───── Input data

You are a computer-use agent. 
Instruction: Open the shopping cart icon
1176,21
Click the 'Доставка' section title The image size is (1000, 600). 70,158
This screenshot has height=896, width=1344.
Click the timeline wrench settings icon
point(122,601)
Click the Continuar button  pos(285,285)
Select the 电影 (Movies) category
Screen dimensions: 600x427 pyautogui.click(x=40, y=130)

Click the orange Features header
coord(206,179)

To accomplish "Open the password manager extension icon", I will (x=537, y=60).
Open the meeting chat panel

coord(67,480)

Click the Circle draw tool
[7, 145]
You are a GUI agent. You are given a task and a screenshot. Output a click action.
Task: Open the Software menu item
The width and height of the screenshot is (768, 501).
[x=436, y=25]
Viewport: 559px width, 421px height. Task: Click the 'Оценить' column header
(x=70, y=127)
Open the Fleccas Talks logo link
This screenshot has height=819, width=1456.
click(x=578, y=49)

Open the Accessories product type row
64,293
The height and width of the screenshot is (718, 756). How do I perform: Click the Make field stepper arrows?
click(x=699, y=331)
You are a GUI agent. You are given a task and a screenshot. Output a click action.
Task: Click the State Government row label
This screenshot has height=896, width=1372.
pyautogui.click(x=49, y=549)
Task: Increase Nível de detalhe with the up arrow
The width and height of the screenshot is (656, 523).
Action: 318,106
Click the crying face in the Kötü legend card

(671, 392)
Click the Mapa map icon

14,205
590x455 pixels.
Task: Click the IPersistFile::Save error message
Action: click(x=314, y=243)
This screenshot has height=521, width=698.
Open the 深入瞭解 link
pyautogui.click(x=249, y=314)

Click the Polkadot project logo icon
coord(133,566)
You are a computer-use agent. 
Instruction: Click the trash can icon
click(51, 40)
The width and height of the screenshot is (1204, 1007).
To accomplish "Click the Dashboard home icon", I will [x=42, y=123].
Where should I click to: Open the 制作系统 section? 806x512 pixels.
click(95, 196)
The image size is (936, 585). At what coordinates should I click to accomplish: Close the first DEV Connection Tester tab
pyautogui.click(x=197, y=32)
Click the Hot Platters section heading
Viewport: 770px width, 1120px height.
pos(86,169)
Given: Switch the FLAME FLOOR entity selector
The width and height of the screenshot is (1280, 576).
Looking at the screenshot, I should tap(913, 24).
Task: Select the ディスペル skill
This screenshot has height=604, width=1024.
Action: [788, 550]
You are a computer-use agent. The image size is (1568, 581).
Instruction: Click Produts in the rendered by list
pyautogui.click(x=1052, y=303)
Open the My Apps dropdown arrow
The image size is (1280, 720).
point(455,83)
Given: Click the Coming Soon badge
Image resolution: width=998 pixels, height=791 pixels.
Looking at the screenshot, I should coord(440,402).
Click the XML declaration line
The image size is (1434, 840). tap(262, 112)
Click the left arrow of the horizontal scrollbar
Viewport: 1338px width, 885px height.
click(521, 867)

──────────

** Goal of the exercise **
Of the entries above, repeat exactly the lines from the line with "The image size is (936, 585)." through the line with "You are a computer-use agent. The", both of them included.

** Solution for this task **
The image size is (936, 585). At what coordinates should I click to accomplish: Close the first DEV Connection Tester tab
pyautogui.click(x=197, y=32)
Click the Hot Platters section heading
Viewport: 770px width, 1120px height.
pos(86,169)
Given: Switch the FLAME FLOOR entity selector
The width and height of the screenshot is (1280, 576).
Looking at the screenshot, I should tap(913, 24).
Task: Select the ディスペル skill
This screenshot has height=604, width=1024.
Action: [788, 550]
You are a computer-use agent. The image size is (1568, 581).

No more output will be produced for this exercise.